On Wednesday, the Hawaii Commission on Water Resource Management met it partway by issuing a decision to completely restore streamflow to 10 streams that support significant kalo cultivation.
The state said it weighed the economic and social benefits of offstream uses. In its East Maui interim instream flow standards decision, the state said:
“In addition to ground water, excess flows, and water efficiencies, our best estimate is that we have provided for about 90% of the reasonable irrigation needs for 23,000 acres of Important Agricultural Lands (IAL). …
Our goal was a decision that could be realistically implemented, measured, and assessed on the ground as well as communicated and understood by stakeholders. It was purposefully designed to increase the practical knowledge of stream flows and native habitat restoration. We believe the allocations to be reasonable accommodations to current conditions, yet we are committed to on-going monitoring in order to identify the need for adaptations to changing circumstances.”
“It’s a landmark decision,” Summer Sylva of Native Hawaiian Legal Corp, on behalf of Na Moku Aupuni o Koolau Hui, told KHON2. “The making of the full restoration of 10 streams the new streamflow standard is unprecedented. The order to achieve 90-percent habitat recovery for seven streams is a huge triumph for what has been basically two-decades long litigation and fight for the restoration of these waters.”
“Ensuring mauka-to-makai flows for all previously diverted streams reflects a valuing of the East Maui watershed for the life and traditions it supports – taro farming, fishing, hunting, gathering, recreational use, stewardship, and its awe-inspiring beauty,” she added.
Sylva says non-instream water use caps will be determined by BLNR in a separate licensing proceeding.
Ed Wendt, president of Na Moku Aupuni o Koolau Hui, said, “Our community spread its wings over the whole of the Ko‘olau and accomplished something great for the waters of Kane, for all the people of Ko‘olau, for all people of Hawaiian ancestry, and for our public trust. Armed with this decision, East Maui will have the water and the tools required to build a vibrant community, a vibrant future.”
A&B is still reviewing the decision. A spokesman said in a statement, “It is a lengthy decision. We are still reviewing it relative to our goal, which has always been to put the entire former HC&S footprint into sustainable, diversified agricultural operations.”
The East Maui ditch system was constructed in phases, beginning in the 1870s and extending to the completion of the current system in 1923.
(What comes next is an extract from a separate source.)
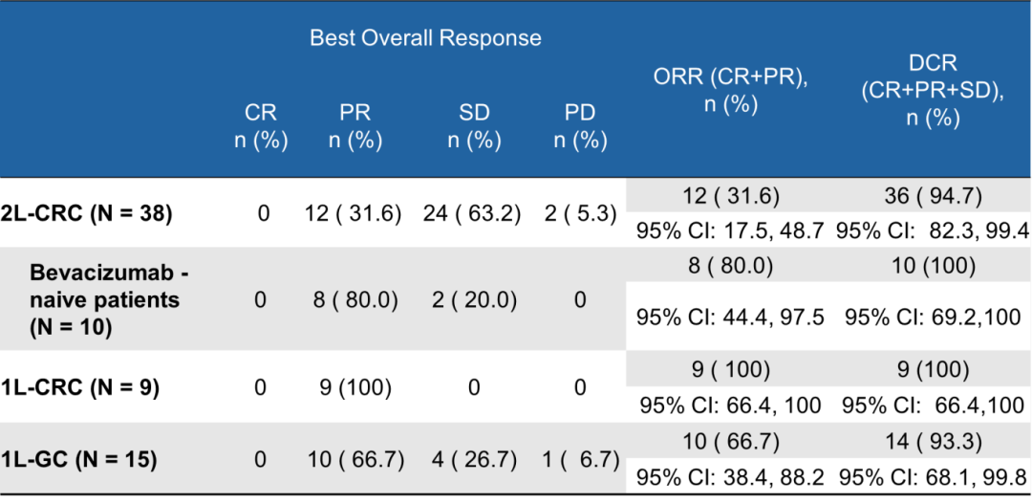
Task: Click the SD n (%) column header
Action: [x=474, y=126]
The commission says it still supports the use of a portion of East Maui stream water for the development of diversified agriculture on Maui’s central plains, and that “that leaving these lands in an un-cultivated state will increase wind-blown erosion that will damage Maui’s near shore marine environment, air quality and tourism competitiveness.”
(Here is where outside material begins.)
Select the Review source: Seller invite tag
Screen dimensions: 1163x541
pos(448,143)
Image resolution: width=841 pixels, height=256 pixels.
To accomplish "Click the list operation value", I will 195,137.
The Office of Hawaiian Affairs wrote the following statement regarding Wednesday’s decision:
The Native Hawaiian communities of East Maui have fought for 30 years for the restoration of sufficient stream flow to support their kalo farming, subsistence practices, and native stream and coastal marine life, as required under the state constitution and laws. That the contested case hearing underlying yesterday’s decision has taken nearly two decades to resolve is in many ways an injustice in itself.While OHA is still fully reviewing the 300-page document issued yesterday, we believe the decision represents a significant step to achieving justice for our East Maui beneficiaries who have sought a fairer distribution of public trust water that has been monopolized by industrial sugar interests for more than a century.OHA expresses its gratitude to the attorneys of the Native Hawaiian Legal Corporation, who for over a decade have worked tirelessly to vindicate the rights wrongfully denied to our East Maui beneficiaries; to the hearings officer and commission members and staff who have dedicated a substantial amount time and resources to hopefully correct this ongoing injustice; and most of all to our beneficiaries themselves who have sacrificed so much to hold the state and powerful corporate interests accountable to our constitution and to the public trust.